Selecting a specific number of records from a large set is a good idea, but when the set is really large, the effect of degradation of the idea arises. Selecting several records from a certain position creates a real performance drop: before reaching the goal, MySQL looks at other records, spending time on it.
Formally, the MySQL limit can work from the beginning of the table or from its end. A sample can determine a specific number of records and begin at a given position. A case can always arise, that is, the onset of a worse situation is possible. Usually the general flow of customers determines the general statistical mode of operation, but it is necessary to foresee different situations, this is a serious decision in favor of the site.
LIMIT Construction Syntax
In official MySQL sources, syntax limit is indicated as shown in the image below in the context of select and delete queries.
The query for select (select) provides for two numbers: the offset "O" and the number of "R", the request for deletion (delete) is recorded with one number - the number of deleted records "R".
Large values limit "O, R"
MySQL limit: the syntax allows the selection of values according to any scheme. Basic conditions: "O" - offset of the first record selected, "R" - number of records selected. The problem is that if "O" = 9000, then before MySQL selects 9001 records, it will go through the first 9000. If "R" = 1000, then a total of 10,000 records will "take part" in the sample.

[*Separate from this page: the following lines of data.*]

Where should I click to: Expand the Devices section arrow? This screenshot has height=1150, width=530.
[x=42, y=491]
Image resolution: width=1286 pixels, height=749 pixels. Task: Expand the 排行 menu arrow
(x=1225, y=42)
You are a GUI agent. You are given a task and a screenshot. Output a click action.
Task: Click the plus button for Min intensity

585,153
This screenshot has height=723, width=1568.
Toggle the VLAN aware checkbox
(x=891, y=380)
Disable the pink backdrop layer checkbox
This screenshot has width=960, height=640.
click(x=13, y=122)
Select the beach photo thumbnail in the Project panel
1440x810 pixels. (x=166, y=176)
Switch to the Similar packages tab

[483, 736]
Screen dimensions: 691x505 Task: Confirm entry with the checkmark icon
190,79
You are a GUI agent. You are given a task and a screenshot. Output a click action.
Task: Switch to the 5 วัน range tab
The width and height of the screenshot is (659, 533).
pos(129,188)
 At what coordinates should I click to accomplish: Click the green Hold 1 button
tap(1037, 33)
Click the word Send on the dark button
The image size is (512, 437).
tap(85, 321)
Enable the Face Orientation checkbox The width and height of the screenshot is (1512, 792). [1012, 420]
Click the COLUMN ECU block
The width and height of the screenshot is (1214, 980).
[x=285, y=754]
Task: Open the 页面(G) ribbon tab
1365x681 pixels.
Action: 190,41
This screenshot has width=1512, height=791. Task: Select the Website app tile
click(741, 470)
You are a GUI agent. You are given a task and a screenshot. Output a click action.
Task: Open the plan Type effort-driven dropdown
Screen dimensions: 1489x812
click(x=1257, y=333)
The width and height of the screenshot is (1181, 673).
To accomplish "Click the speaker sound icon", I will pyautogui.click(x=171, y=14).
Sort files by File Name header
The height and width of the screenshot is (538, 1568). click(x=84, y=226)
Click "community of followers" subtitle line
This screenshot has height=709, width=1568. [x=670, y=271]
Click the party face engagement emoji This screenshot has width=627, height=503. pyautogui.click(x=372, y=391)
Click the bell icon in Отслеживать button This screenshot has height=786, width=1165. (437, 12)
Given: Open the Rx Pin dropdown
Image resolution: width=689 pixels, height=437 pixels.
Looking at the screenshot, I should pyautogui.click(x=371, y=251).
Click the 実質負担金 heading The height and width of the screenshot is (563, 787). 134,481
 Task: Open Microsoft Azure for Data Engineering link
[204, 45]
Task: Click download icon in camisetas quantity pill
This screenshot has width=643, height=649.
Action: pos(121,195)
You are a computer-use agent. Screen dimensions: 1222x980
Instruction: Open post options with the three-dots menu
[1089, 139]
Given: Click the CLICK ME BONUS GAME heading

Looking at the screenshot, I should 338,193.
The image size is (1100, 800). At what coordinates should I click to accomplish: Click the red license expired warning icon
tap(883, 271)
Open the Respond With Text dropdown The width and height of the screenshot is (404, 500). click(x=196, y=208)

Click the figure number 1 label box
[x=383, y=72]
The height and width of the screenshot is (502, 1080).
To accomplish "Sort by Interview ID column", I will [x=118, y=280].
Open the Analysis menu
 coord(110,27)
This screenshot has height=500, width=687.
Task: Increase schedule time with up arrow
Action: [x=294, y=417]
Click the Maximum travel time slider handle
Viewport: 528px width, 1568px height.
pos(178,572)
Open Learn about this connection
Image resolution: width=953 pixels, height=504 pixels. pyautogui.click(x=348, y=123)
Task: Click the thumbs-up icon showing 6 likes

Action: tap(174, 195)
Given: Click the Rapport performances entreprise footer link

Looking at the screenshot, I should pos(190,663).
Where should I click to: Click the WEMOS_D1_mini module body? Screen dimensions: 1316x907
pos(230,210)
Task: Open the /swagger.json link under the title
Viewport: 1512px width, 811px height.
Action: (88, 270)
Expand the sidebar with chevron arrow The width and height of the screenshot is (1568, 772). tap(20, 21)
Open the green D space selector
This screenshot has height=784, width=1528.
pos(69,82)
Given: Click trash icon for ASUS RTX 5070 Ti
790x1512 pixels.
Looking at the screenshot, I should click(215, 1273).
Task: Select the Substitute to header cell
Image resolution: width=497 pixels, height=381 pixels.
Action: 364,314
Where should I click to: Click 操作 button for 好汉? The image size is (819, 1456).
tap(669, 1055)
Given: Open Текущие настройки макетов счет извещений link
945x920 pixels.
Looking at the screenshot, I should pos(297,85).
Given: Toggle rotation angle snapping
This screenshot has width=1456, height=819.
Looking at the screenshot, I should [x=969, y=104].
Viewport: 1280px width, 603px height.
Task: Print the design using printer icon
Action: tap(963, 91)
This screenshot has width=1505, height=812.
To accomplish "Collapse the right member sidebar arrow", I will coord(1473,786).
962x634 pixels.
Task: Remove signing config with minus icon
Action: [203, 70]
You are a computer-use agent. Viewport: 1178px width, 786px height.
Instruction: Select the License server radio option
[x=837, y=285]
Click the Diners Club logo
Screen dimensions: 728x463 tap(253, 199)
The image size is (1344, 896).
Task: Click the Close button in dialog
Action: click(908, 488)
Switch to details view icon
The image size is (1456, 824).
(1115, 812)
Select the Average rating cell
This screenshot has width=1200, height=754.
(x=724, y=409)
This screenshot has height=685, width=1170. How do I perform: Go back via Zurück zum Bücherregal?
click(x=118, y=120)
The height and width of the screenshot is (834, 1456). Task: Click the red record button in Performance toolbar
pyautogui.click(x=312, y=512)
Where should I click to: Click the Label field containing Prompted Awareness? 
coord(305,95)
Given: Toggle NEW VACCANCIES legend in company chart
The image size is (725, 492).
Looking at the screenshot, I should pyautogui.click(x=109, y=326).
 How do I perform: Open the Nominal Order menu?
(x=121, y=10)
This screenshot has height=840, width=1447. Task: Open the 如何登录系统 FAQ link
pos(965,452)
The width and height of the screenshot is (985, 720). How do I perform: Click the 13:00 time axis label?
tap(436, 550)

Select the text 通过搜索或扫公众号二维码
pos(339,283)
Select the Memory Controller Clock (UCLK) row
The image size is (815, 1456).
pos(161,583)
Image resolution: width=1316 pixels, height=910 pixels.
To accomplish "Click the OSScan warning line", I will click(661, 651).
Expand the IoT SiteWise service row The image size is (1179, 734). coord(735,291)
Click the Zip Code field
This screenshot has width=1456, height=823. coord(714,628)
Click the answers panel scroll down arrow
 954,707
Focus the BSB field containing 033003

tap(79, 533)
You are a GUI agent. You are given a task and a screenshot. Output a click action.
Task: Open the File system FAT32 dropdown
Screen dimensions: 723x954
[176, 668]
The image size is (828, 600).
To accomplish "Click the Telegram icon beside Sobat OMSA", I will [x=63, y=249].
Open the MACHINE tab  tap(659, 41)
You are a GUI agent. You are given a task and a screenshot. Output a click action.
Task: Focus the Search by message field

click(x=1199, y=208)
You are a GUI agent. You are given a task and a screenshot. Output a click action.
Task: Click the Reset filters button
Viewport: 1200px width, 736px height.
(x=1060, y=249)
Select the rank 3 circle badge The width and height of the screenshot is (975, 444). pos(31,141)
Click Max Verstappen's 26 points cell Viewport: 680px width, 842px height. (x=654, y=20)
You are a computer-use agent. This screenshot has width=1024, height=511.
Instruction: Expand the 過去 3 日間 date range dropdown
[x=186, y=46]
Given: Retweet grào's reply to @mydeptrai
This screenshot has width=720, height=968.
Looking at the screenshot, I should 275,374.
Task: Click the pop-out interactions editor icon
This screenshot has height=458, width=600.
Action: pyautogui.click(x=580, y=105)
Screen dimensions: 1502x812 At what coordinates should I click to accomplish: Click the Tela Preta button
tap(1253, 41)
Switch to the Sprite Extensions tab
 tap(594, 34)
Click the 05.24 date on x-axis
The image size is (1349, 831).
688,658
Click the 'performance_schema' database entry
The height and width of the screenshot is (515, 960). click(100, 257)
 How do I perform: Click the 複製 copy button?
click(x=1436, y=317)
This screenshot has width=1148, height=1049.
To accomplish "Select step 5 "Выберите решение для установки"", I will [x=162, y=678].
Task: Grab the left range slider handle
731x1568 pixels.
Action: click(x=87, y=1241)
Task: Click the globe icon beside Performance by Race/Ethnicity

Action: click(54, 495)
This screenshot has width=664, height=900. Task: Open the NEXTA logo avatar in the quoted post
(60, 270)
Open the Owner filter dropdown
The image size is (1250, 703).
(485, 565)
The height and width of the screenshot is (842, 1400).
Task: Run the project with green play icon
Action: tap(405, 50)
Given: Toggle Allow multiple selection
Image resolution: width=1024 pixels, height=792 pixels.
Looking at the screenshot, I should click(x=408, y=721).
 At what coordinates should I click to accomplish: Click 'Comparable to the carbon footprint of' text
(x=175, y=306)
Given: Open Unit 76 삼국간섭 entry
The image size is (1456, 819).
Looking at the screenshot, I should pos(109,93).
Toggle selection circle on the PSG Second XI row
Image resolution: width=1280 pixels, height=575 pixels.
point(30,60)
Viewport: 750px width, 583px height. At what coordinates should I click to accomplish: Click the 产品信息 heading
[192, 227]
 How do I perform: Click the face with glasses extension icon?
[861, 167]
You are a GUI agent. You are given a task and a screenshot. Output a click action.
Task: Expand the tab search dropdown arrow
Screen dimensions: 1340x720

MySQL select limit can work from the beginning of the table or from its end, depending on the direction of sorting the asc / desc records. The option of working from the end of the table is not a promising solution, although in some situations it is difficult to do without it.
A design where a large "R" value will be of little interest to the developer and user: MySQL delete limit. And then not in all cases. In this design, the main burden of responsibility rests with the condition of selection (where) of deleted records.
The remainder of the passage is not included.